§ Dataset records
== Segment start ==

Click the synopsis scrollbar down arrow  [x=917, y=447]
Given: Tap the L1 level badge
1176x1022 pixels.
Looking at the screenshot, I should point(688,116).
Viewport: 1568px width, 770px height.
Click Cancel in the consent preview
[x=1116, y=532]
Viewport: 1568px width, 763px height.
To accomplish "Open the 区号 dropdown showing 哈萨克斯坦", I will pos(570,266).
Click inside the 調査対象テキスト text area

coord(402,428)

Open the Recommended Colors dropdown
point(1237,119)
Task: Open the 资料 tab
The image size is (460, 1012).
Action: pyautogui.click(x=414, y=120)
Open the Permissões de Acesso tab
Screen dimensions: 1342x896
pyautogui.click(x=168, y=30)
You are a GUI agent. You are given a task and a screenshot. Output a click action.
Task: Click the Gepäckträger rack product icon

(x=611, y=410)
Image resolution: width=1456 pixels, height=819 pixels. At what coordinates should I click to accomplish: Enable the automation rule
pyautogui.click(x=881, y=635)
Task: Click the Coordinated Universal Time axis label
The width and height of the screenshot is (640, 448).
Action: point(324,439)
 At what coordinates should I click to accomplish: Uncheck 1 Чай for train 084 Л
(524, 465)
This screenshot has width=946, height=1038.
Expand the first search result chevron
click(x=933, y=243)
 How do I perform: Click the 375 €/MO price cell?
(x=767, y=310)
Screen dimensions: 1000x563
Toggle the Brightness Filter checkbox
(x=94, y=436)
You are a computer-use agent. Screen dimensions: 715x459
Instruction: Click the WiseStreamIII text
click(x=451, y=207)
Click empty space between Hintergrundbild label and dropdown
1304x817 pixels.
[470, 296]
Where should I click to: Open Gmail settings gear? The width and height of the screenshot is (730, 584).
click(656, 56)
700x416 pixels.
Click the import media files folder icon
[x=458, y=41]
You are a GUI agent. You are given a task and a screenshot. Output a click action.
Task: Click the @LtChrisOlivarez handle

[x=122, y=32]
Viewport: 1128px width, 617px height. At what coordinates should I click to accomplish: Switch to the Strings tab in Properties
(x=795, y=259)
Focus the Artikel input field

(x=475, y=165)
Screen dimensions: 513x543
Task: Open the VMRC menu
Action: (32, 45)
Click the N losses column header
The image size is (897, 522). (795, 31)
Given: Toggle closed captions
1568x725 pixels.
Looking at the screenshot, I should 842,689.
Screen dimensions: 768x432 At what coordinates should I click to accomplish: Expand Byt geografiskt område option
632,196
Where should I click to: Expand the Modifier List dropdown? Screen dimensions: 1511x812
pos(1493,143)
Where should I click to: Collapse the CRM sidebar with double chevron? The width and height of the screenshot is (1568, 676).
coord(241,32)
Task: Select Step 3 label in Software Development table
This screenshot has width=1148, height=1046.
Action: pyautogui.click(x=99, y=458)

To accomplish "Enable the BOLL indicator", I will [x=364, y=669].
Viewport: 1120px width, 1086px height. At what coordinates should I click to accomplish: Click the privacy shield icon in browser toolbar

== Segment end ==

§ Task directions
Every line above has to be restated word for word.

§ Exercise result
Click the synopsis scrollbar down arrow  [x=917, y=447]
Given: Tap the L1 level badge
1176x1022 pixels.
Looking at the screenshot, I should point(688,116).
Viewport: 1568px width, 770px height.
Click Cancel in the consent preview
[x=1116, y=532]
Viewport: 1568px width, 763px height.
To accomplish "Open the 区号 dropdown showing 哈萨克斯坦", I will pos(570,266).
Click inside the 調査対象テキスト text area

coord(402,428)

Open the Recommended Colors dropdown
point(1237,119)
Task: Open the 资料 tab
The image size is (460, 1012).
Action: pyautogui.click(x=414, y=120)
Open the Permissões de Acesso tab
Screen dimensions: 1342x896
pyautogui.click(x=168, y=30)
You are a GUI agent. You are given a task and a screenshot. Output a click action.
Task: Click the Gepäckträger rack product icon

(x=611, y=410)
Image resolution: width=1456 pixels, height=819 pixels. At what coordinates should I click to accomplish: Enable the automation rule
pyautogui.click(x=881, y=635)
Task: Click the Coordinated Universal Time axis label
The width and height of the screenshot is (640, 448).
Action: point(324,439)
 At what coordinates should I click to accomplish: Uncheck 1 Чай for train 084 Л
(524, 465)
This screenshot has width=946, height=1038.
Expand the first search result chevron
click(x=933, y=243)
 How do I perform: Click the 375 €/MO price cell?
(x=767, y=310)
Screen dimensions: 1000x563
Toggle the Brightness Filter checkbox
(x=94, y=436)
You are a computer-use agent. Screen dimensions: 715x459
Instruction: Click the WiseStreamIII text
click(x=451, y=207)
Click empty space between Hintergrundbild label and dropdown
1304x817 pixels.
[470, 296]
Where should I click to: Open Gmail settings gear? The width and height of the screenshot is (730, 584).
click(656, 56)
700x416 pixels.
Click the import media files folder icon
[x=458, y=41]
You are a GUI agent. You are given a task and a screenshot. Output a click action.
Task: Click the @LtChrisOlivarez handle

[x=122, y=32]
Viewport: 1128px width, 617px height. At what coordinates should I click to accomplish: Switch to the Strings tab in Properties
(x=795, y=259)
Focus the Artikel input field

(x=475, y=165)
Screen dimensions: 513x543
Task: Open the VMRC menu
Action: (32, 45)
Click the N losses column header
The image size is (897, 522). (795, 31)
Given: Toggle closed captions
1568x725 pixels.
Looking at the screenshot, I should 842,689.
Screen dimensions: 768x432 At what coordinates should I click to accomplish: Expand Byt geografiskt område option
632,196
Where should I click to: Expand the Modifier List dropdown? Screen dimensions: 1511x812
pos(1493,143)
Where should I click to: Collapse the CRM sidebar with double chevron? The width and height of the screenshot is (1568, 676).
coord(241,32)
Task: Select Step 3 label in Software Development table
This screenshot has width=1148, height=1046.
Action: pyautogui.click(x=99, y=458)

To accomplish "Enable the BOLL indicator", I will [x=364, y=669].
Viewport: 1120px width, 1086px height. At what coordinates should I click to accomplish: Click the privacy shield icon in browser toolbar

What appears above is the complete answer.